Featureflow incident

A network issue to our backend database is causing intermittent disruption

Major Resolved View vendor source →

Featureflow experienced a major incident on September 13, 2023 affecting Admin API and Event Server and 1 more component, lasting 2h 6m. The incident has been resolved; the full update timeline is below.

Started
Sep 13, 2023, 06:19 PM UTC
Resolved
Sep 13, 2023, 08:26 PM UTC
Duration
2h 6m
Detected by Pingoru
Sep 13, 2023, 06:19 PM UTC

Affected components

Admin APIEvent ServerSDK Server

Update timeline

  1. investigating Sep 13, 2023, 06:19 PM UTC

    We are currently investigating this issue.

  2. investigating Sep 13, 2023, 08:07 PM UTC

    Issue has been identified in a rogue process causing database CPU issues. We are recovering services currently.

  3. investigating Sep 13, 2023, 08:18 PM UTC

    Feaatureflow SDK and Event Server is recovered. Admin Api is being recovered.

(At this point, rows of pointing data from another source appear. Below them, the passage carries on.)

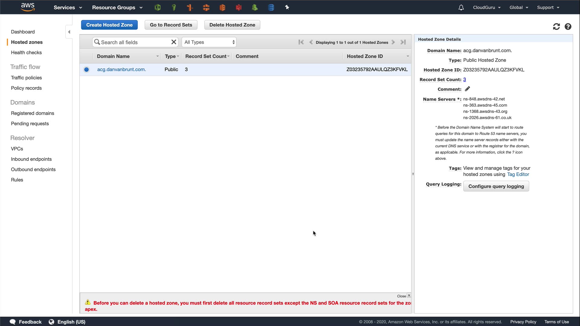This screenshot has width=580, height=326.
Task: Select the acg.danvanbrunt.com radio button
Action: [x=86, y=69]
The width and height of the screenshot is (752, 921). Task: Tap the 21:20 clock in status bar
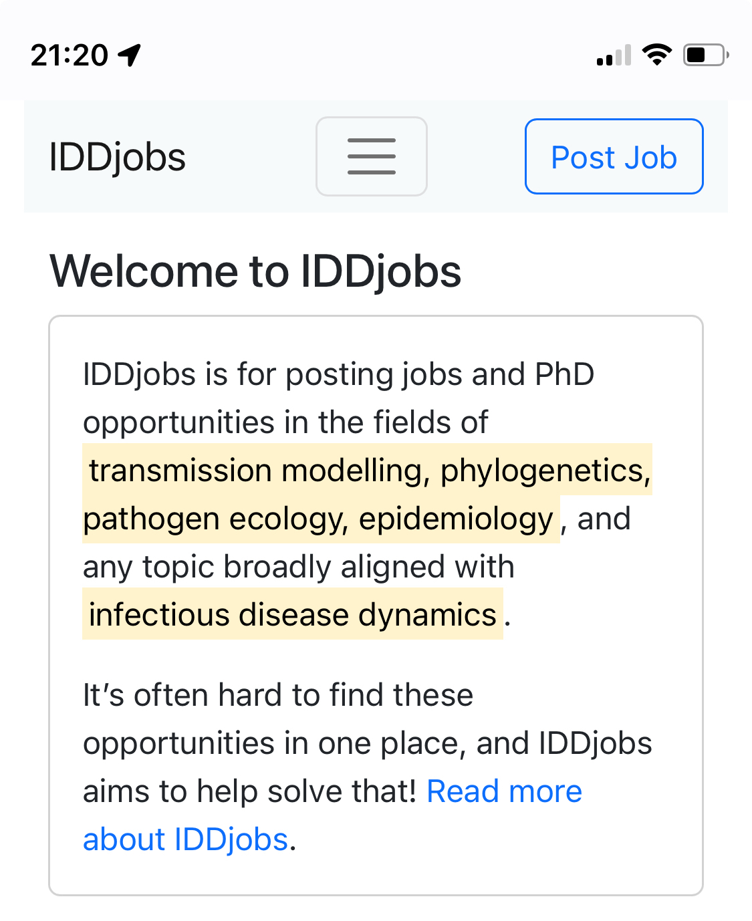(70, 55)
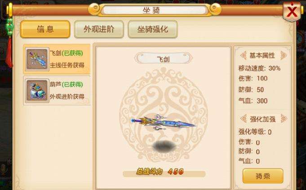Select the 葫芦(已获得) list entry text
This screenshot has width=306, height=190.
click(66, 85)
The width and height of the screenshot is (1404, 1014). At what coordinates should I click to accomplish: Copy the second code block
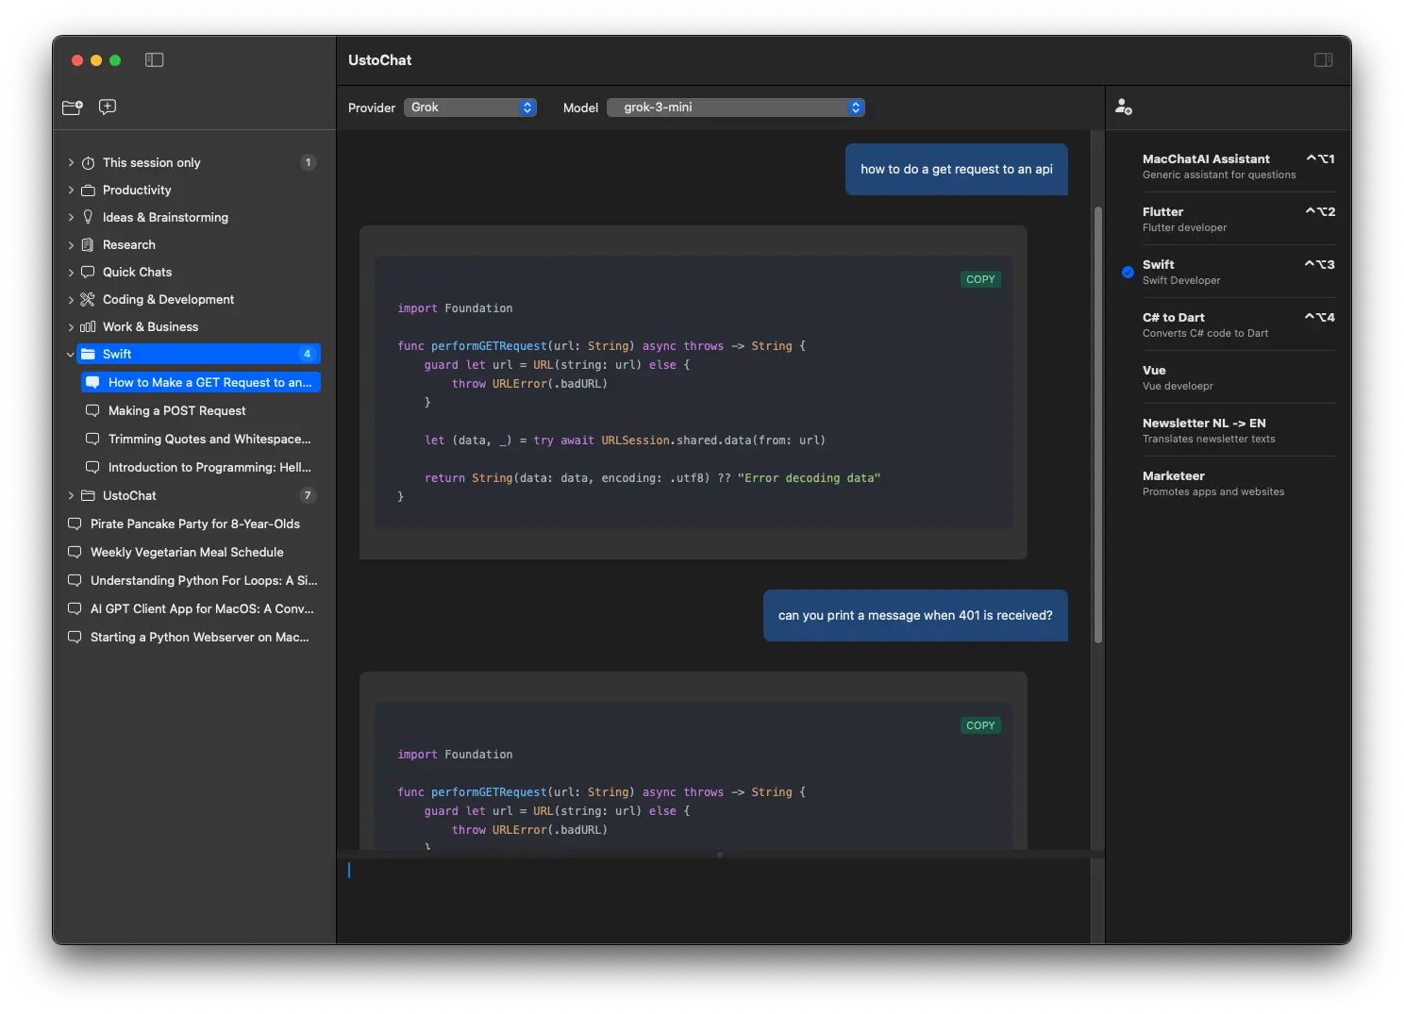tap(980, 725)
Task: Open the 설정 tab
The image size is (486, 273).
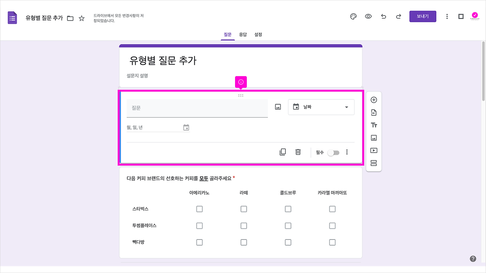Action: [258, 34]
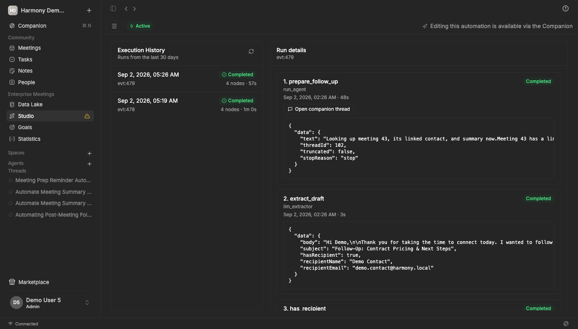This screenshot has height=329, width=578.
Task: Navigate forward with the right chevron
Action: (134, 8)
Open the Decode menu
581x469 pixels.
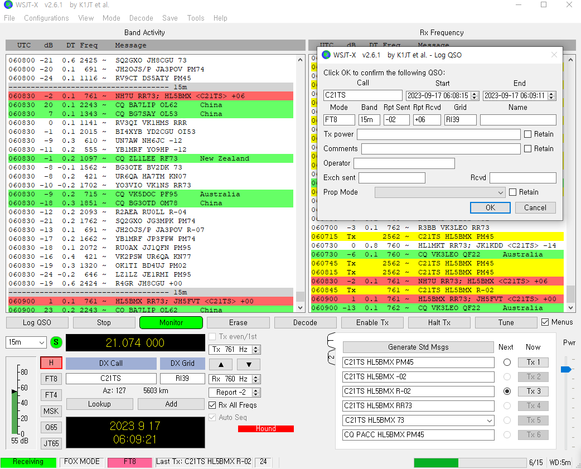coord(141,18)
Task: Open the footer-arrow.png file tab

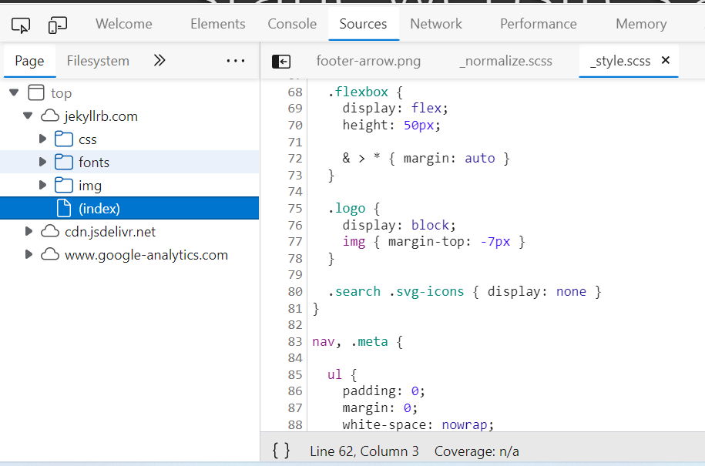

  4. investigating Sep 13, 2023, 08:23 PM UTC

    All Services are operational.

  5. resolved Sep 13, 2023, 08:26 PM UTC

    This incident has been resolved.

  6. postmortem Sep 13, 2023, 09:11 PM UTC

    ### Outage Summary The issue was caused by excessive ‘CPU Steal’ on our backend database causing connection issues and timeouts. We temporarily and intentionally dropped connections by scaling down the servers to scale the database cluster in minimal time. Services were restored after the cluster was upgraded, starting with the event and SDK servers. ### Outage impact: * 99.74% of feature flag requests were returned successfully via our global CDN * ~10,000 Successful requests per minute for feature flags. * 18 Failed responses per minute for feature flags. * All feature analytic event postings were affected * Sep 13, 18:19 UTC to Sep 13, 20:18 UTC - the SDK and Event APIs were degraded. * Sep 13, 18:19 UTC to Sep 13, 20:23 UTC - the Admin APIs were degraded.